» EXERCISE DETAILS
For the material below, count the lines containing "field" and reply with the number alone.

» TASK INPUT
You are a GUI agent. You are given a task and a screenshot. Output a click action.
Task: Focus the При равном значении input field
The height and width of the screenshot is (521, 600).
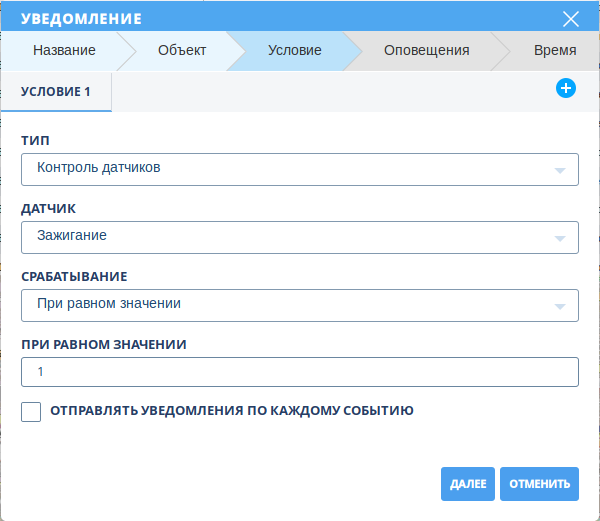point(299,372)
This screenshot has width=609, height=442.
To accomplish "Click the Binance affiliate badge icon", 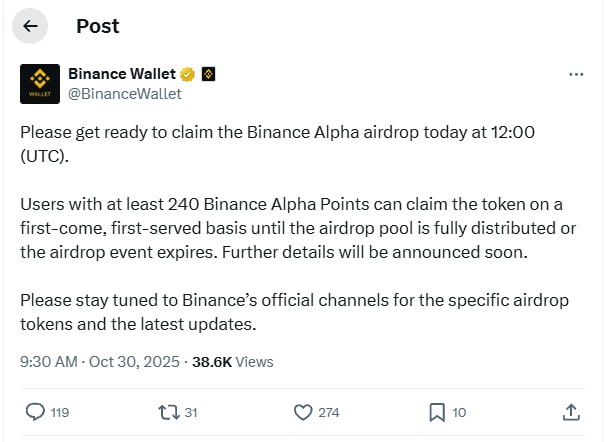I will click(x=208, y=74).
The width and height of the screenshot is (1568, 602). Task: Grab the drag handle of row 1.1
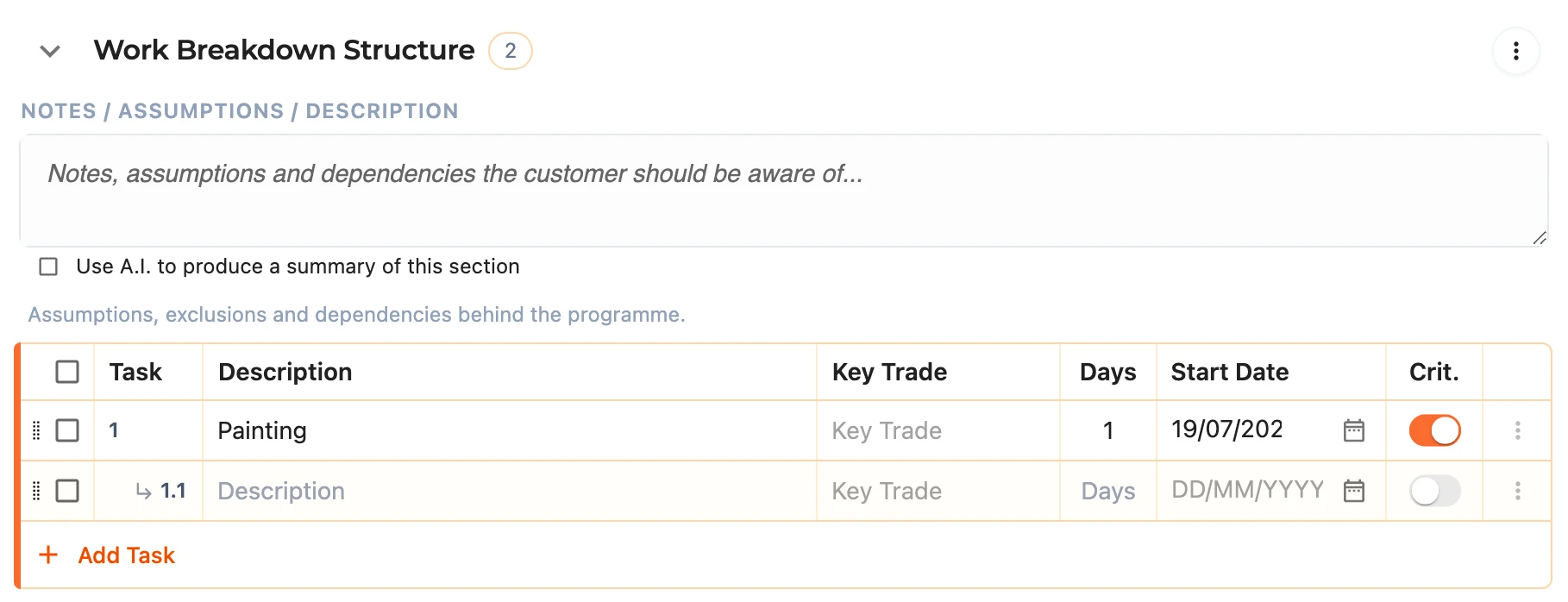click(x=36, y=491)
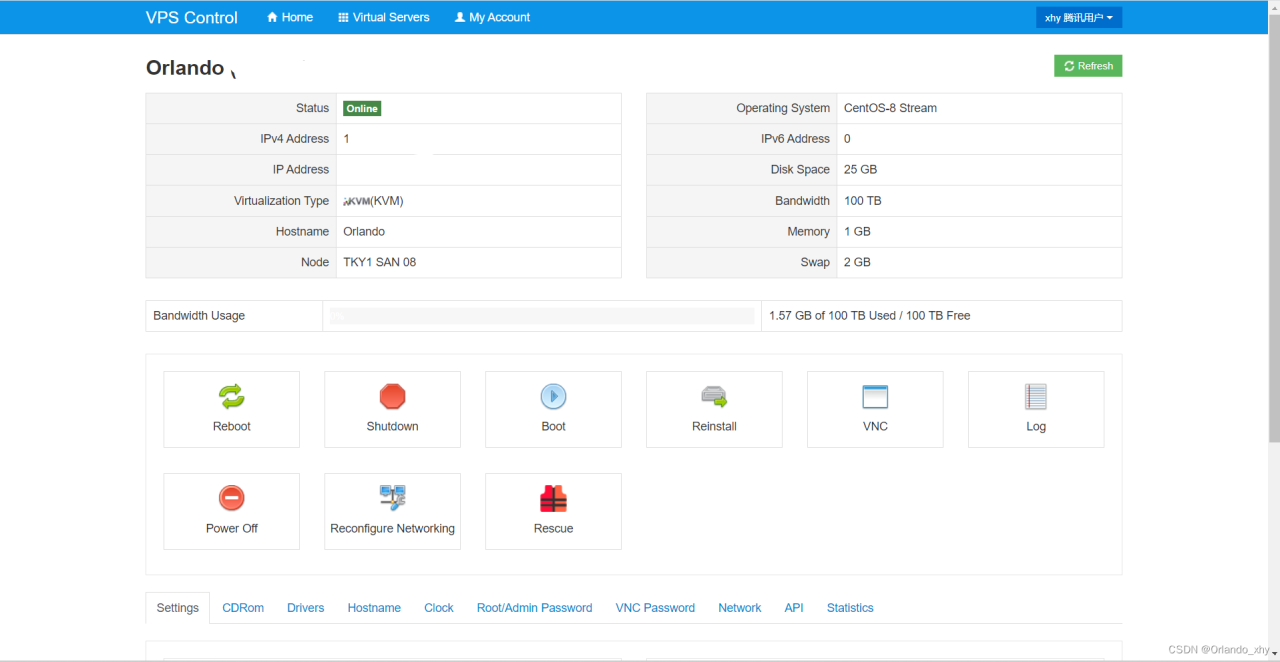Click the Rescue lifebuoy icon
The image size is (1280, 662).
(x=553, y=498)
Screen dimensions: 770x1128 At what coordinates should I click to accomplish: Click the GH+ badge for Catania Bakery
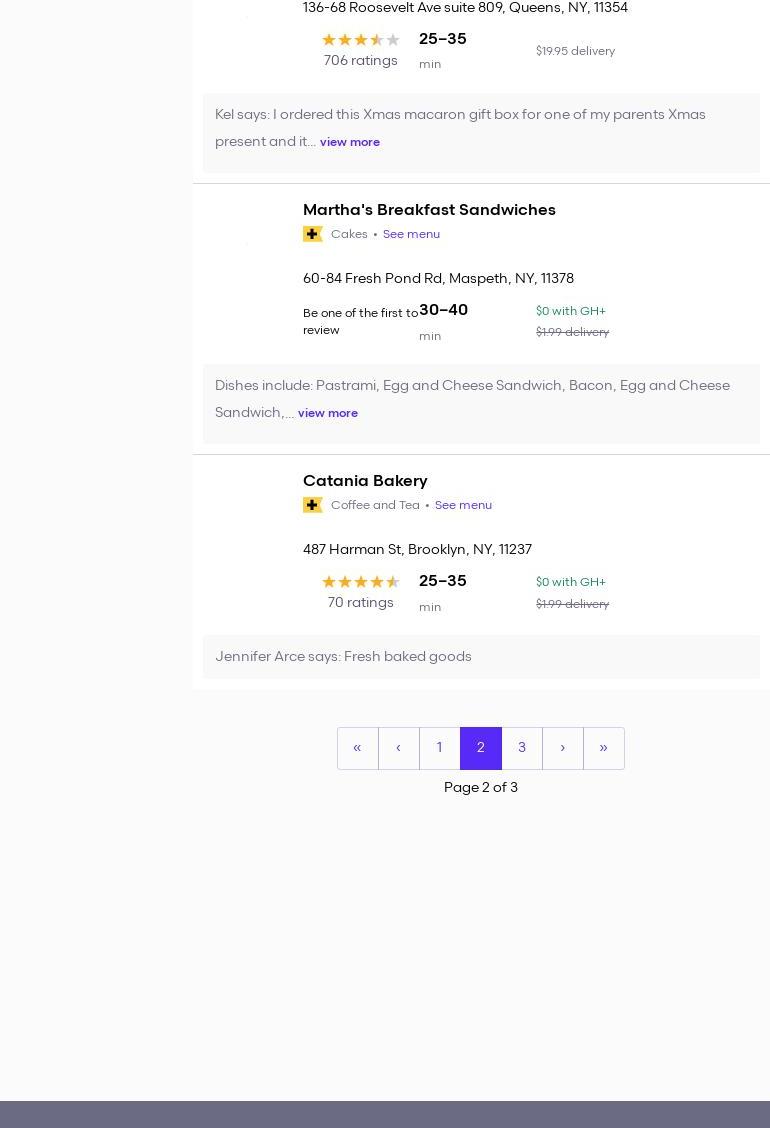(x=313, y=505)
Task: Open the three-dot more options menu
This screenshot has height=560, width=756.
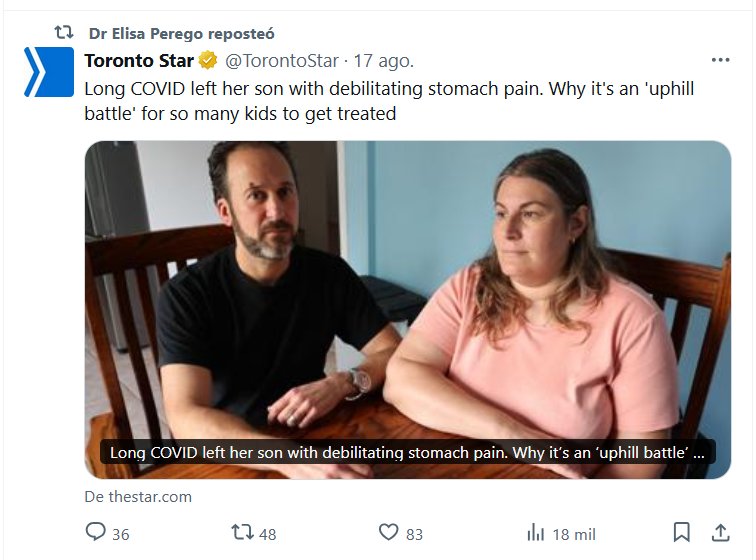Action: tap(720, 60)
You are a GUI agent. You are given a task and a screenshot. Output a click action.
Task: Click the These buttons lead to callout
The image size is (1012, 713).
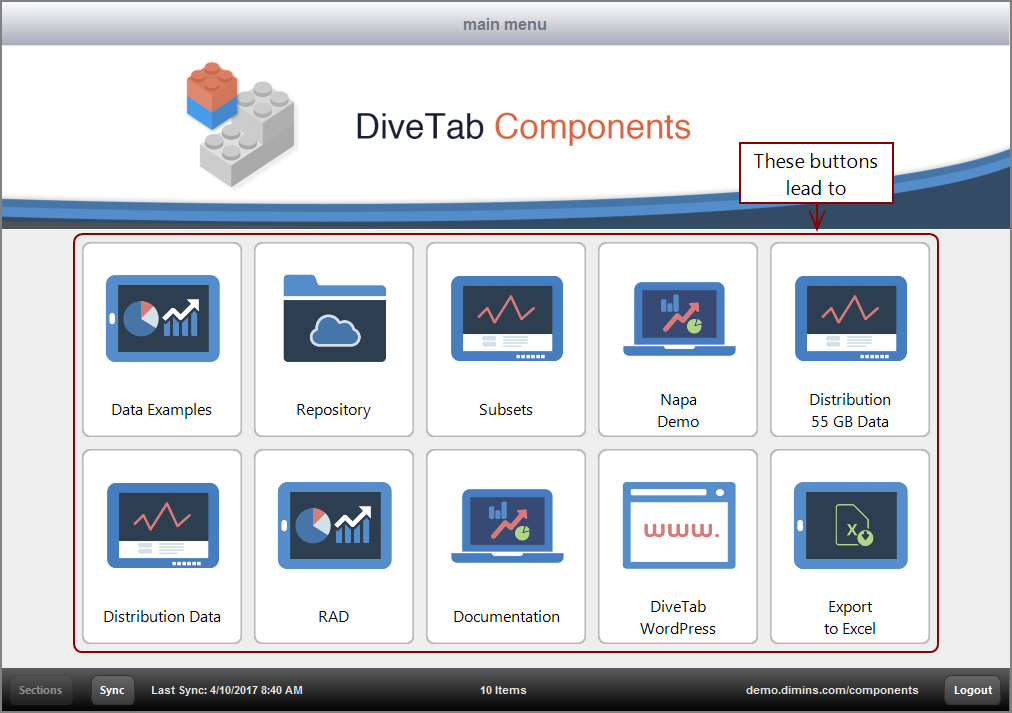816,173
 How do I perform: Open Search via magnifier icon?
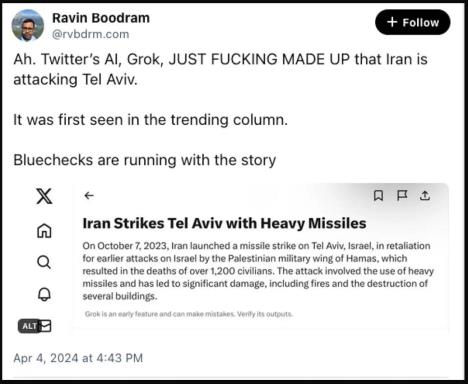pyautogui.click(x=44, y=262)

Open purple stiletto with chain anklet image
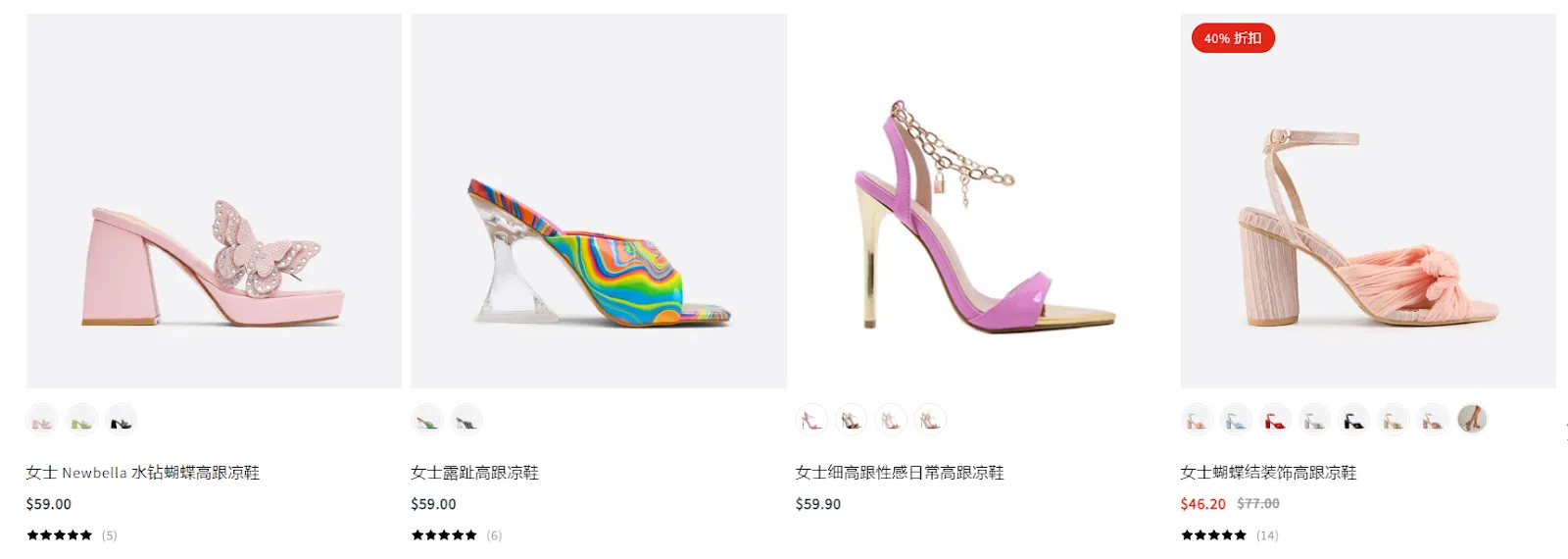pyautogui.click(x=983, y=201)
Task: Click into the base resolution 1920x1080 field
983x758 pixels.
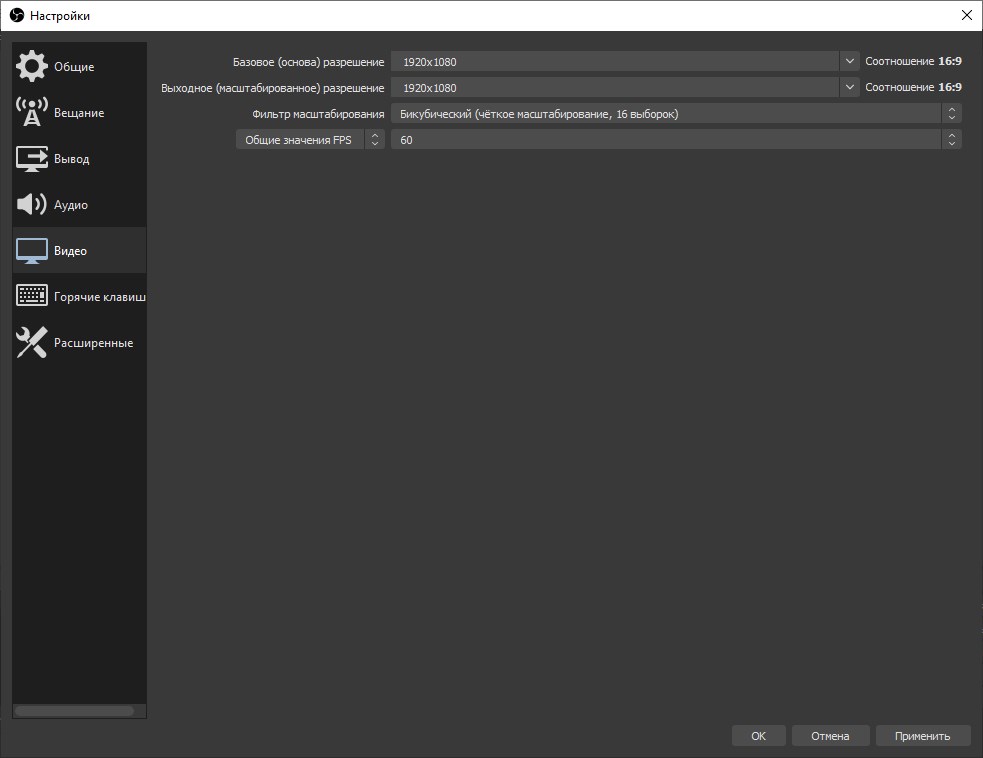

» SOLUTION TO THE EXERCISE
2